Activity » Please return exactly the line that contains "The width and height of the screenshot is (1044, 469)." and every line after it, through the last line of the records below, with no pictures.

Raw data »
□ □ □

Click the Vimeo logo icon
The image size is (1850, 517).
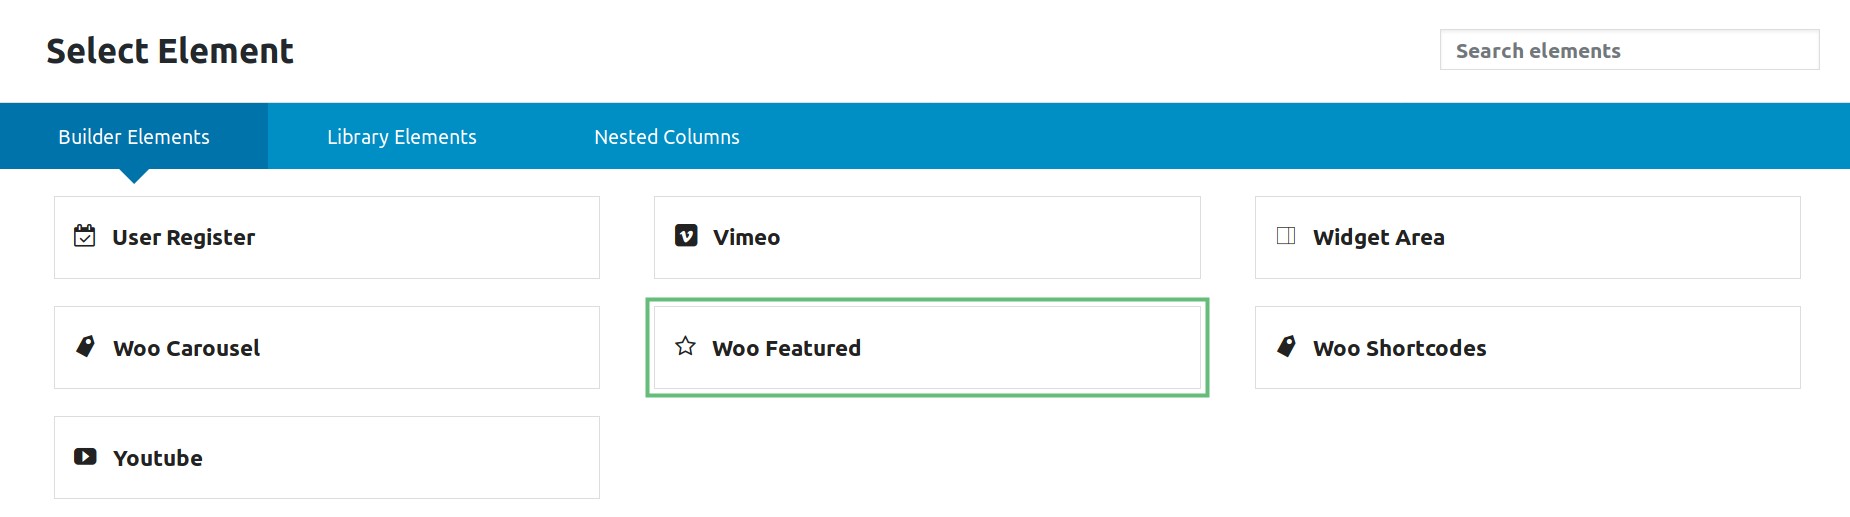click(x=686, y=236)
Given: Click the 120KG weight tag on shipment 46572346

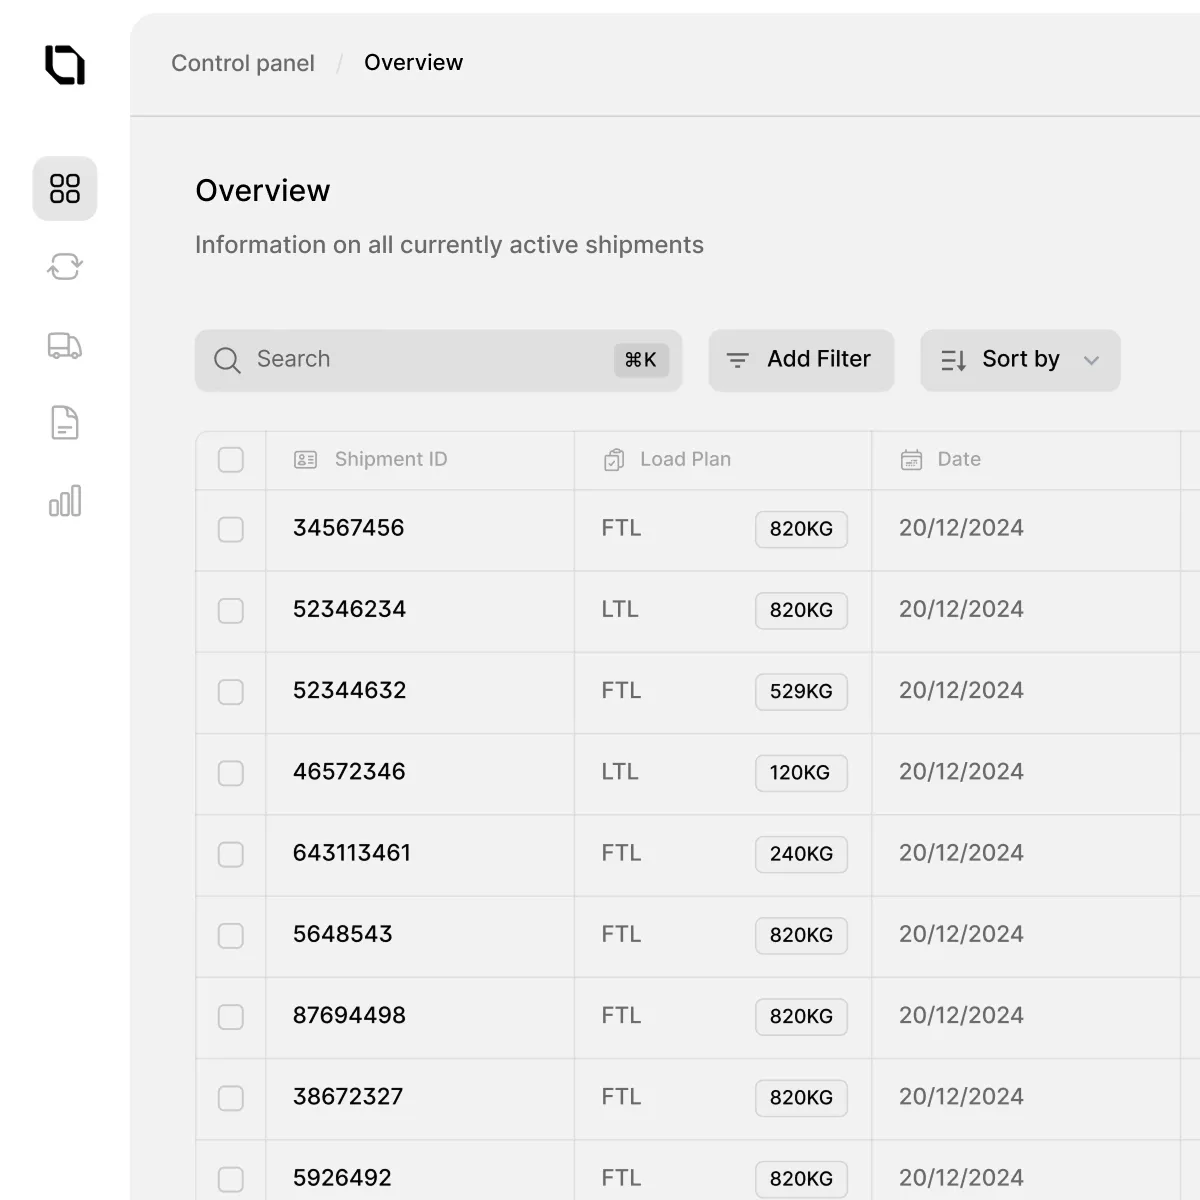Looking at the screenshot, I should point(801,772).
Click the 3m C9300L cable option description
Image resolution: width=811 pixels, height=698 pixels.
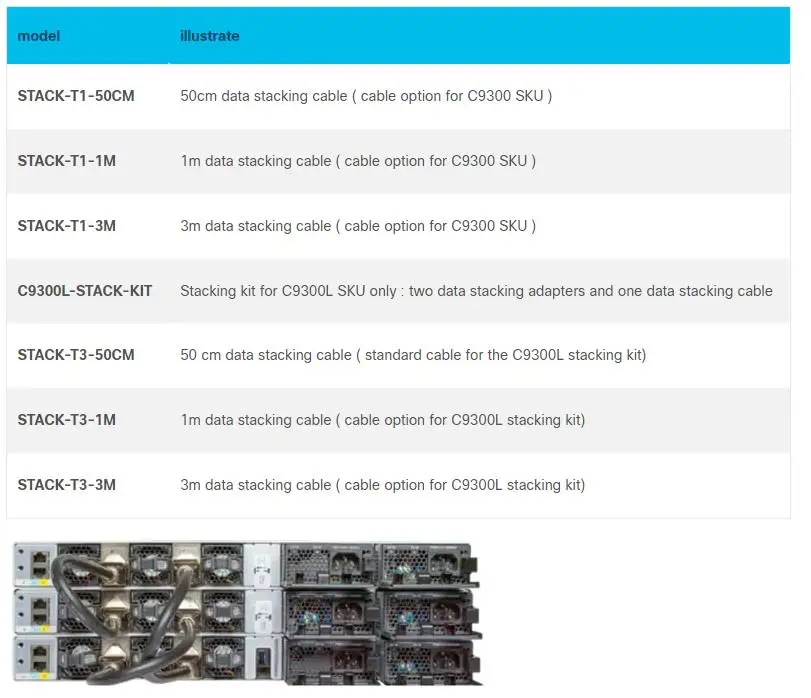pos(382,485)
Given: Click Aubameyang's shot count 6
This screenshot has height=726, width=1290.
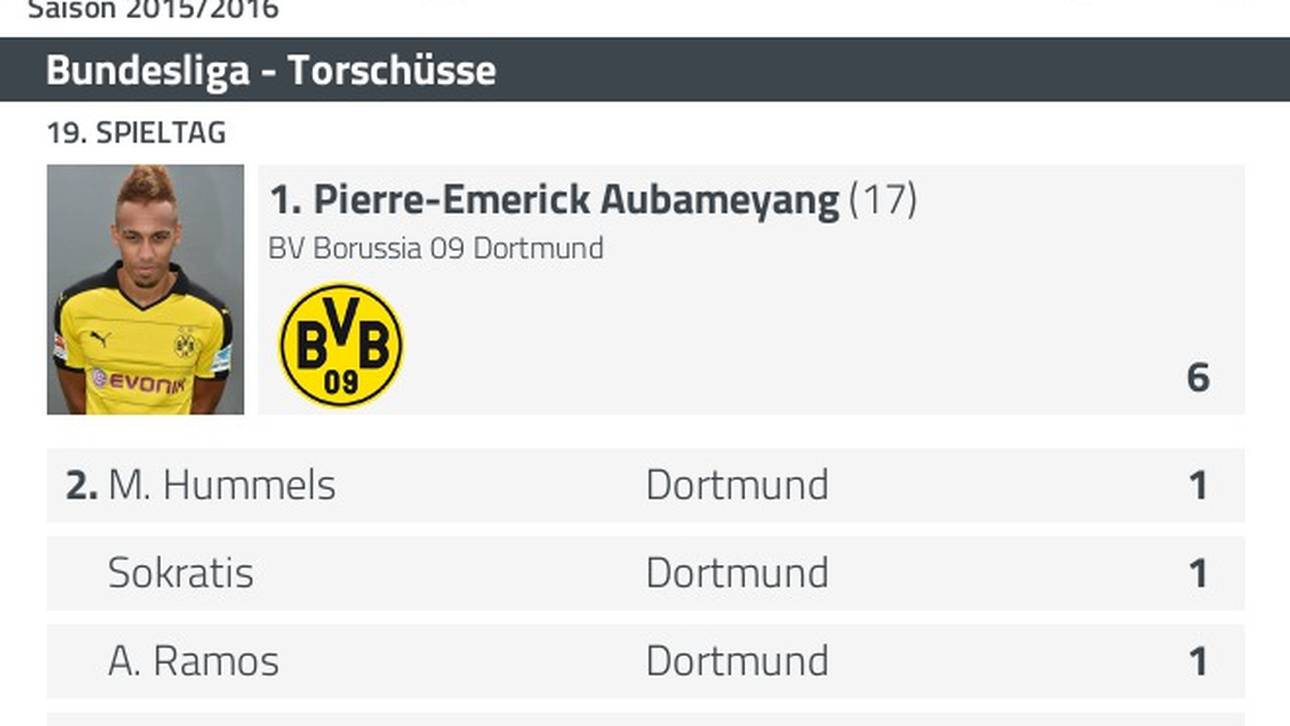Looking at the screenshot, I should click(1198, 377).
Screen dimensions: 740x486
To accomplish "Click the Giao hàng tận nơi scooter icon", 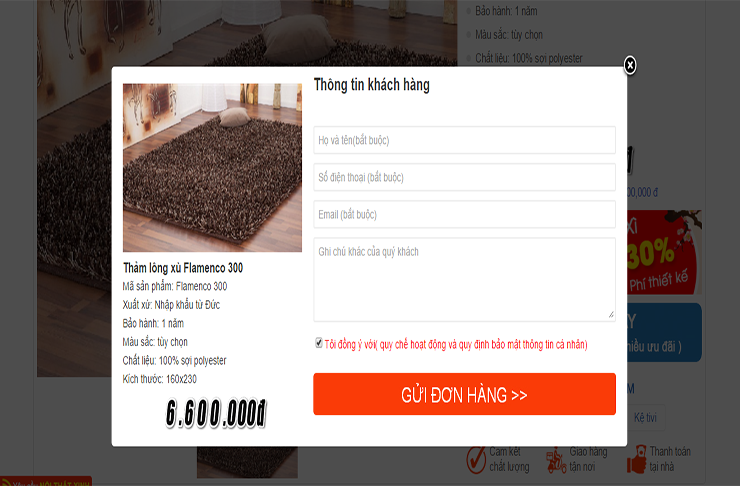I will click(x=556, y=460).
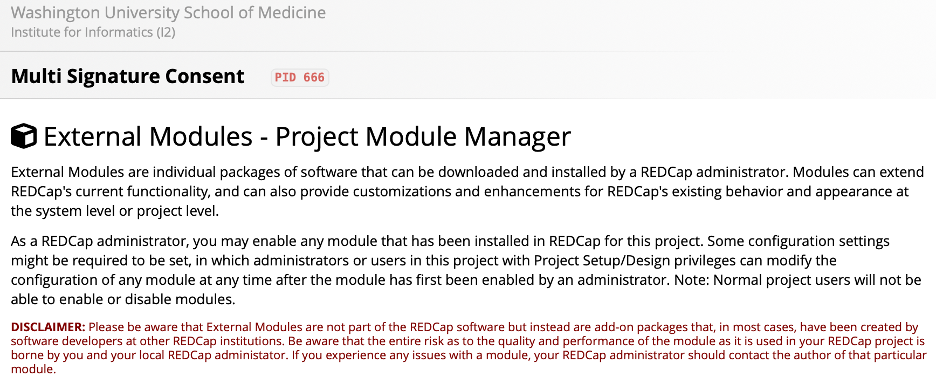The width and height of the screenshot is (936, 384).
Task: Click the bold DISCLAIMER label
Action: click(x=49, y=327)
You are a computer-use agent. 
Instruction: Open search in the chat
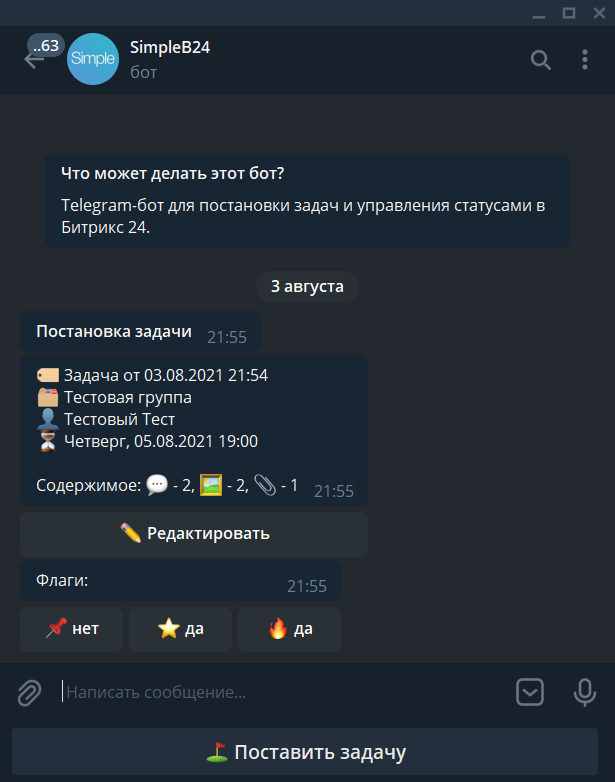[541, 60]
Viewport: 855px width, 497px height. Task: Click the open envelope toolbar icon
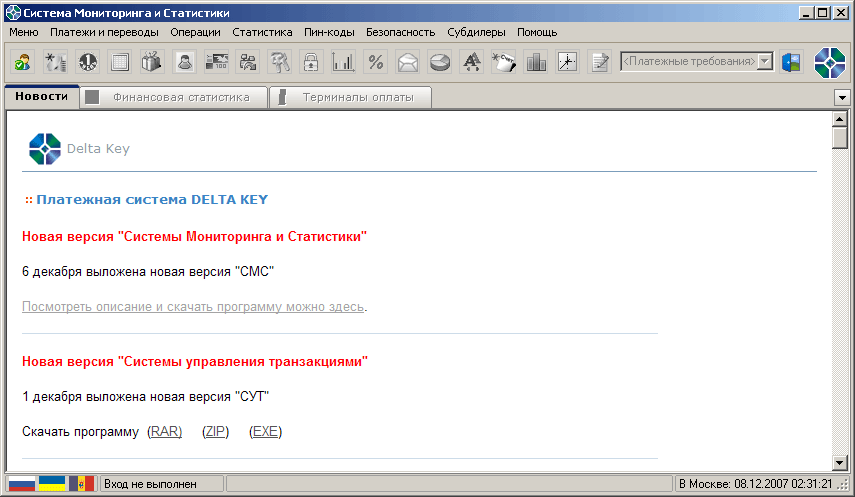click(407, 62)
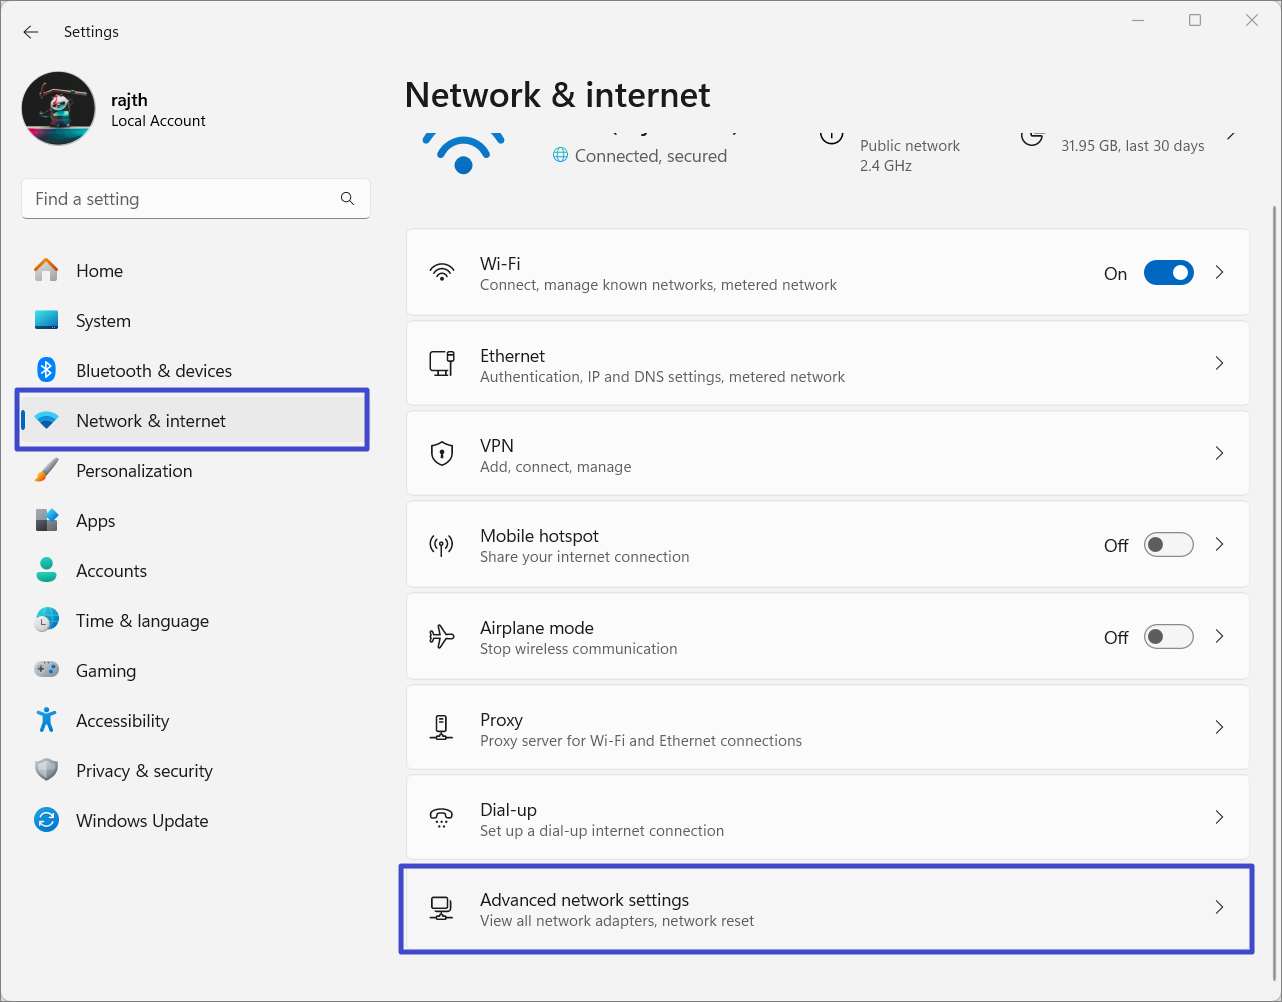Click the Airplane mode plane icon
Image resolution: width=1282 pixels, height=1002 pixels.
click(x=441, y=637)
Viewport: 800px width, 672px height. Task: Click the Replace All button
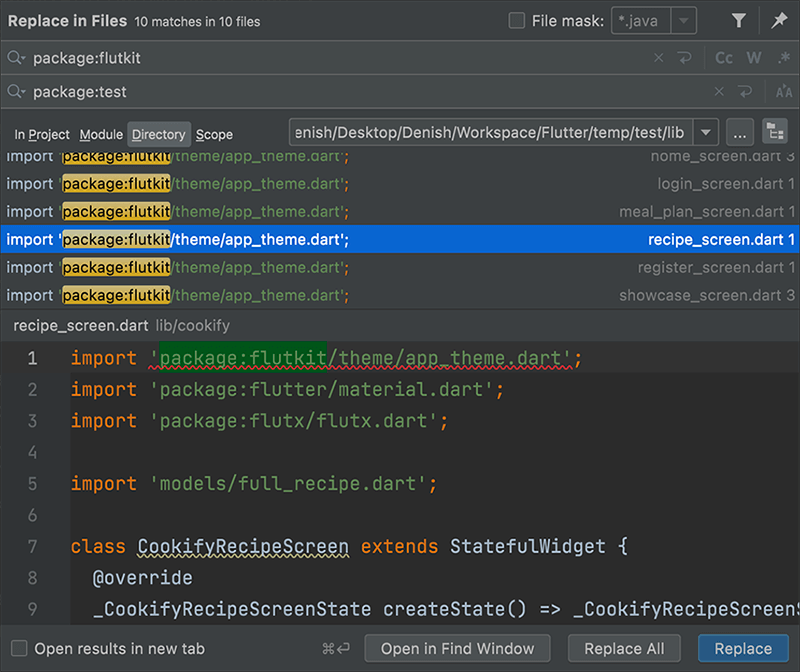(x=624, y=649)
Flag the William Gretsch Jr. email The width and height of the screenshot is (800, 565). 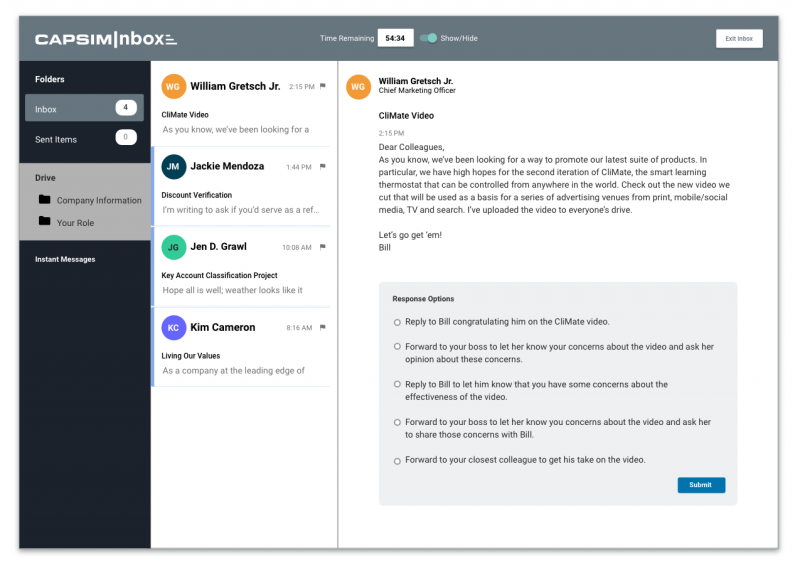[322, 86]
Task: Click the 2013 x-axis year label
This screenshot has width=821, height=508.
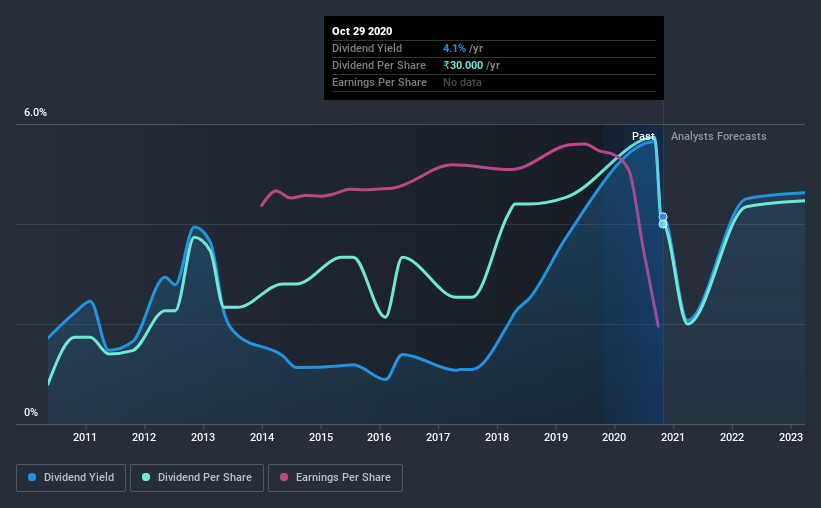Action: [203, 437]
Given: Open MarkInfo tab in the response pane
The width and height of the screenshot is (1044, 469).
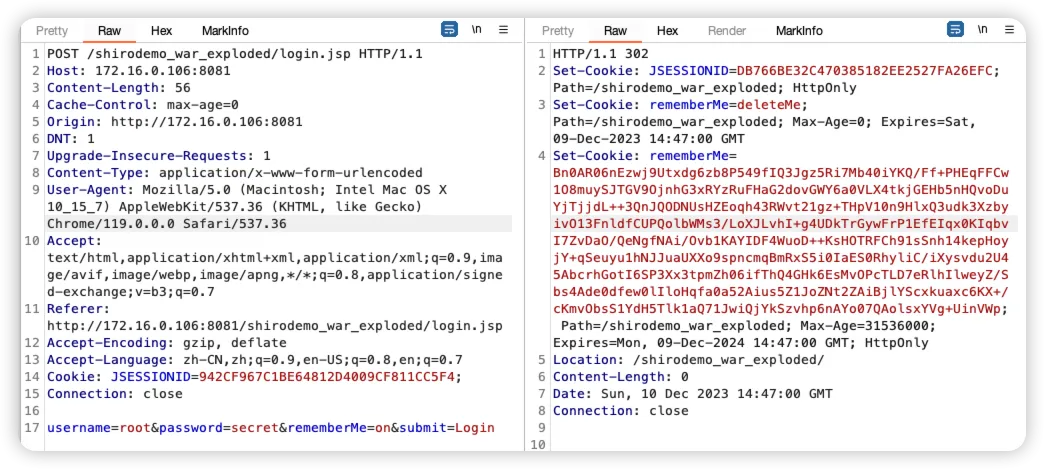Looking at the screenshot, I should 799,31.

□ □ □

Solved exercise »
The width and height of the screenshot is (1044, 469).
Looking at the screenshot, I should 799,31.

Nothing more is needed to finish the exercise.